Al finalizar el versículo 21 dice: «Y me manifestaré a él», lo cual nos hace recordar las visitas esporádicas del Antiguo Testamento. Pero luego agrega: «Y haremos morada con él» (v. 23). Lo cual nos asegura una habitación permanente.
¿Cómo le tiene usted? ¿Cómo uno que se le manifiesta de tarde en tarde? ¿Como una visita que (como suele decirse) alegra cuando llega, pero más cuando se va? ¿O es en su corazón un Morador permanente, que se sabe acogido y amado allí?
Una amorosa invitación
«He aquí, yo estoy a la puerta y llamo; si alguno oye mi voz y abre la puerta, entraré a él, y cenaré con él, y él conmigo» (Apoc. 3:20).
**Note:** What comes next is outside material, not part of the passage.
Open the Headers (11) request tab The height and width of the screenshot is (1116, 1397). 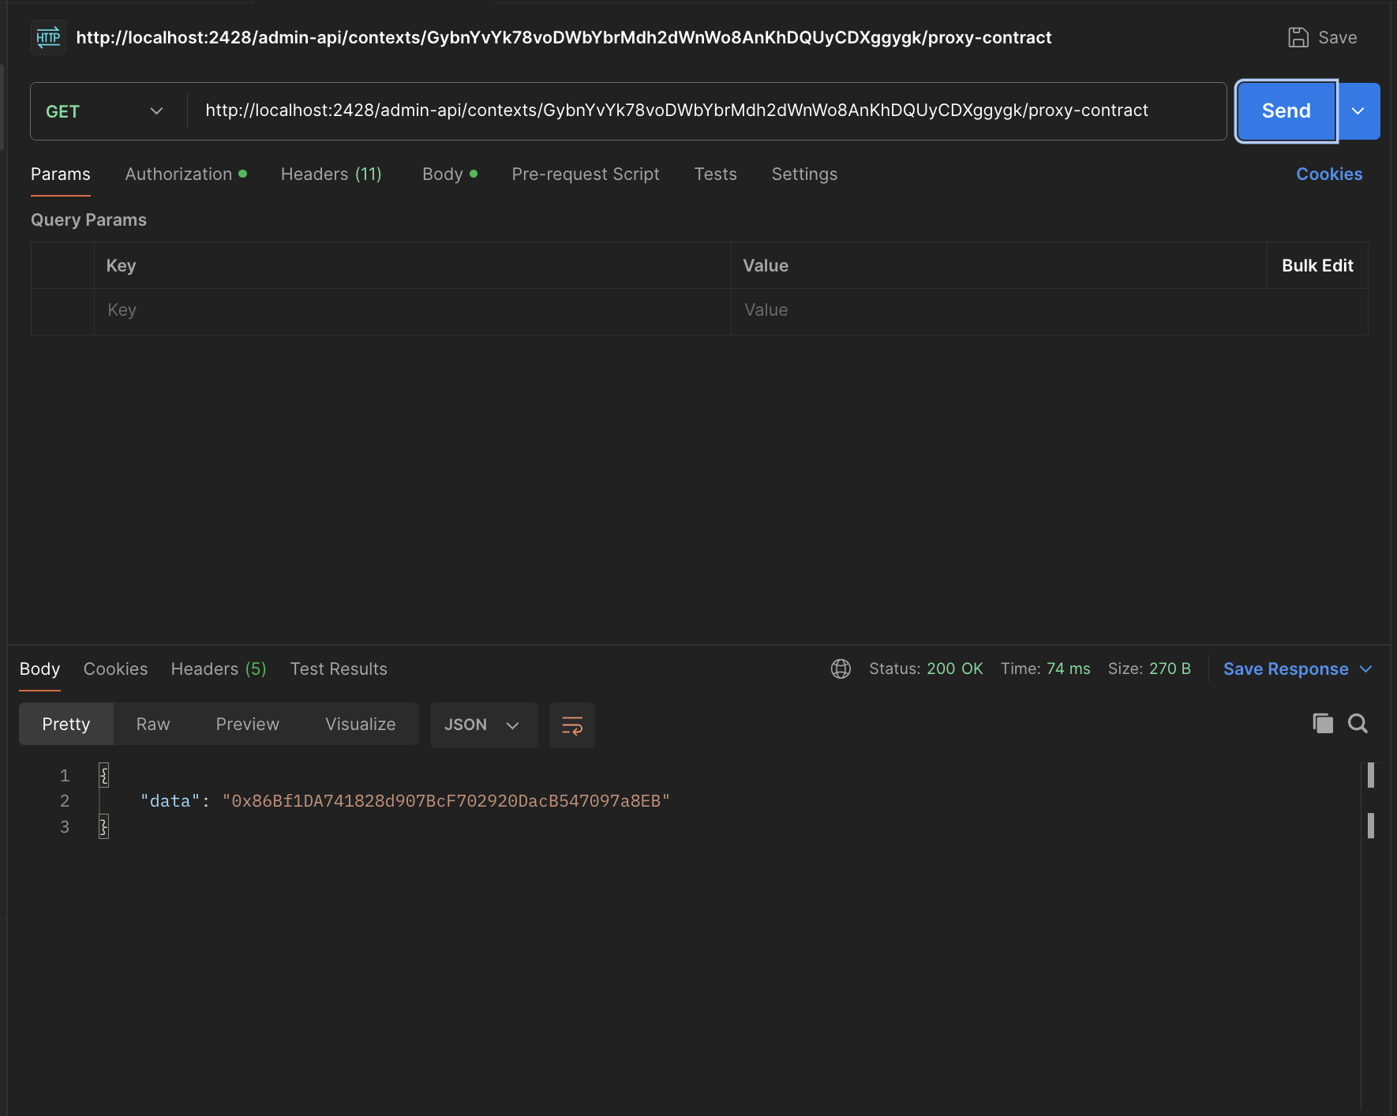pyautogui.click(x=331, y=174)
Pareciera difícil llegar a pensar que el Señor pueda estar entrando y saliendo del corazón de un creyente. Pero estas palabras de Apocalipsis nos demuestran que eso es posible.
La alegoría anterior, aunque llevada al extremo de una caricatura, no es menos posible. El Señor no puede habitar en una casa (y en un corazón) donde no es acogido, donde no se le valora por lo que Él es. El amoroso corazón del Señor espera por sus amados.
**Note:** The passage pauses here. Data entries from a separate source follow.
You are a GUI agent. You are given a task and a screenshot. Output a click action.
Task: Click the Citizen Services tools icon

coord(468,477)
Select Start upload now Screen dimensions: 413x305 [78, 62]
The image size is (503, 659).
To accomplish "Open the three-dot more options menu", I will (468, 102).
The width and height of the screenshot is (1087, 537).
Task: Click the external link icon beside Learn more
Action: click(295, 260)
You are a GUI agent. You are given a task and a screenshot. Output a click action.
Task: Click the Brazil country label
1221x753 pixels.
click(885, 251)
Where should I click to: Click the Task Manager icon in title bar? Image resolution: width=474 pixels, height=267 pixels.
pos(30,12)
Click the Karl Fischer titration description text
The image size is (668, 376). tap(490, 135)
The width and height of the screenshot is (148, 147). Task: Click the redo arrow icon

¿Acaso no nos ha hablado muchas veces así? Y entonces sus palabras suelen ser tristes (aunque dulces), como las que consigna el Espíritu Santo en el Cantar de los Cantares: «Ábreme, hermana mía, amiga mía, paloma mía, perfecta mía, porque mi cabeza está llena de rocío, mis cabellos de las gotas de la noche» (5:2).
Sin embargo, las nuestras han sido muchas veces como las de la sulamita: «Me he desnudado de mi ropa; ¿cómo me he de vestir? He lavado mis pies; ¿cómo los he de ensuciar?» (5:3). Palabras que expresan la comodidad y la modorra de quien se siente satisfecho y feliz, pero que ha olvidado cuál era su antigua condición. Palabras de quien no ama lo suficiente a Quien le ama tanto. Ella ahora ya no se molesta por él. Está acostada, limpia, vaporosa. Él en cambio, está salpicado por las gotas de rocío. Aun su calzado está cubierto de lodo.
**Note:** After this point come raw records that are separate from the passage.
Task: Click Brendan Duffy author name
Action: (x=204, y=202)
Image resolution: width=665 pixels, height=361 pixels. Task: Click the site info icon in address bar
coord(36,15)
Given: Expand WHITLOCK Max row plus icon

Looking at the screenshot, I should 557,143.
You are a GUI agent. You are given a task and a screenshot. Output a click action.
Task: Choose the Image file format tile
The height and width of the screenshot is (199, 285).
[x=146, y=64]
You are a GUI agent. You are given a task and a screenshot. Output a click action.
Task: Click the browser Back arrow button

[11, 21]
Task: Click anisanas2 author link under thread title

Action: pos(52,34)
El Señor dice en Apocalipsis: «Si alguno oye mi voz…». Es que Él ya ha perdido la esperanza de hacerse oír. Las muchas voces que los hijos de Dios oyen en el mundo les han vuelto sordos a la voz del Pastor. Parecen palabras de otra época, desconocidas e irreales, las palabras del buen Pastor: «Mis ovejas oyen mi voz y me siguen». Ahora se cambiaron por: «Si alguno oye mi voz».
¿Qué de nosotros?
Los labradores malvados (los judíos en tiempos de Jesús) echaron fuera de la viña al Señor Jesús, y le mataron. Simple. Categórico. Trágico.
Los nuevos labradores de la viña, ¿qué han hecho con Él? ¿Le amordazan, le encadenan? ¿Le zahieren, le ofenden? ¿Le postergan, le ignoran? ¿Le han echado del cálido lugar que alguna vez ocupó en su corazón? ¿Está afuera, a la intemperie? ¿O bien adentro, pero arrinconado, en el desván? Cuando se escriba la segunda parte de esta parábola, ¿qué se dirá de estos labradores? ¿Qué se dirá de nosotros? ¿Qué será de nosotros entonces?